Über den Versuch, Weihnachten auszusperren

Über den Versuch, Weihnachten auszusperren
Wie ich Weihnachten heuer boykottieren wollte und an ganz viel Liebe gescheiter bin.
Anja Kröll

Anja Kröll

Noch dreimal schlafen, dann ist Weihnachten. Als Kind hätte mich dieser Satz in einen freudigen Ausnahmezustand versetzt. Heiliger Abend, das war Christbaum, Christkind, Christmette. Unbeschwertheit.

Die vergangenen eineinhalb Jahre haben das Gegenteil gebracht. Begonnen mit dem letzten Schritt zum Erwachsenwerden mit dem Sterben des Vaters, gefolgt von dem unvorstellbaren Verlust beider Großeltern als Draufgabe.

Also habe ich heuer den Weihnachtsboykott ausgerufen.
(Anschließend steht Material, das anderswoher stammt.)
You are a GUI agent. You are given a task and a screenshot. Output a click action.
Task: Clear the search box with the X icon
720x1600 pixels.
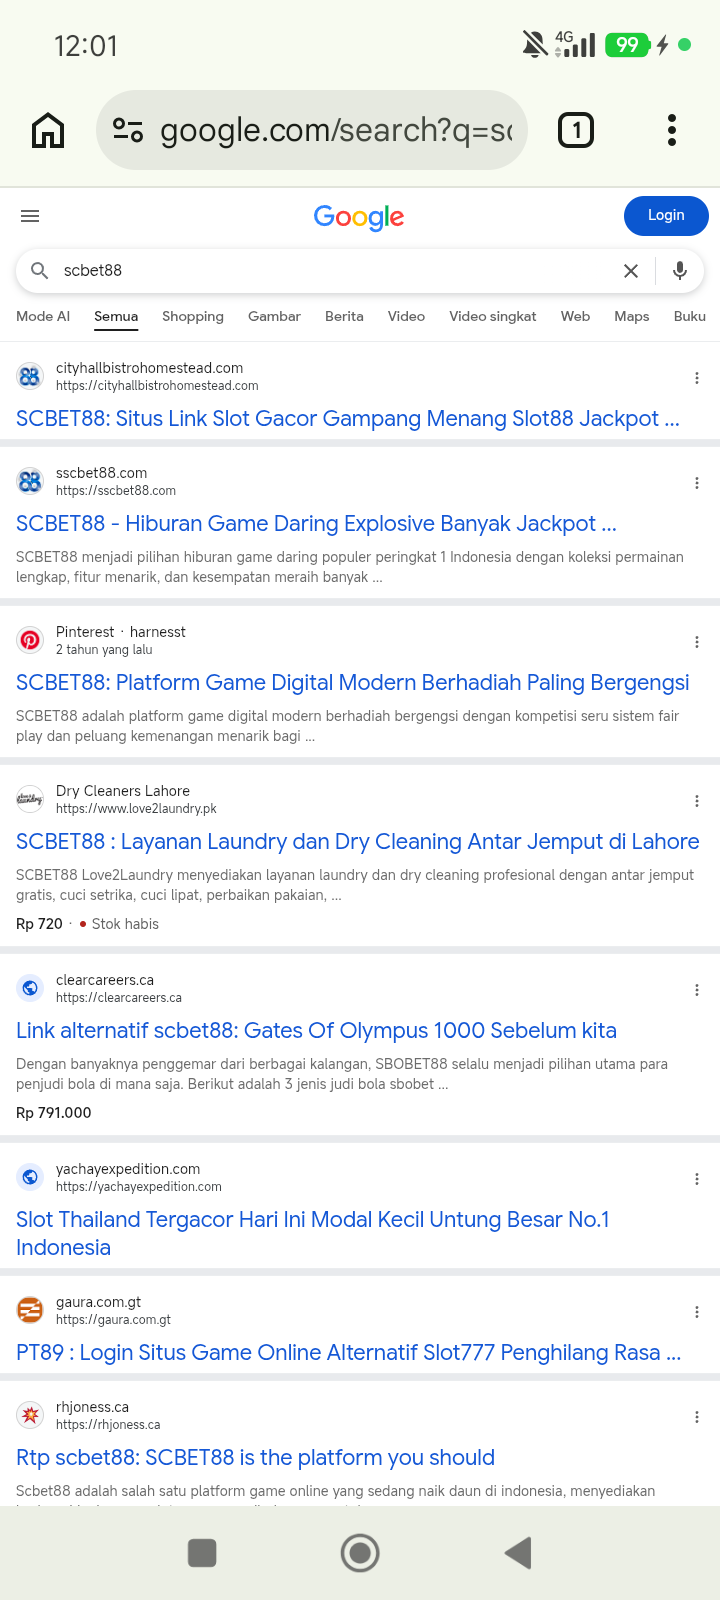[x=631, y=271]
Wie soll man ein Familienfest feiern, wenn jene, die dem Wort erst Bedeutung geben, es mit Leben und Erinnerungen erfüllen, nicht mehr da sind?

Der Plan war gefasst. Freiwilliger Arbeitseinsatz am Samstag, danach Wok mit Huhn und Gemüse, dazu hochtrabende Fernsehunterhaltung à la Kevin allein … wo auch immer zu Hause oder in New York.

Die Mutter wäre nicht im Big Apple, aber beim Freund in Wien gewesen. Ich würde Weihnachten aussperren.

Der Plan war bis zu jenem Zeitpunkt gut, als ich ihn besagter Mutter mitteilte.

Die Reaktion? Schweigeminute am Telefon. Tiefer Atemzug. Zitat: „Du spinnst ja wohl!“ Sonst nichts. Mütterliche Liebe in Reinstform.

Muttertier sagte Wien ab und kündigte Anreise mit Freund zu Weihnachten ins Bergdorf an.

Nachsatz: „Du arbeitest, wir machen den Rest.“

Ich koche nun die Suppe und habe eine lange Einkaufsliste erhalten von Dingen, die ich unbedingt VORHER besorgen muss. Damit ich dann in Ruhe arbeiten kann. Fernsehen darf ich aber nicht. Hat die Mama gesagt.

Und ich sage: Noch dreimal schlafen, dann ist Weihnachten. Ich freue mich.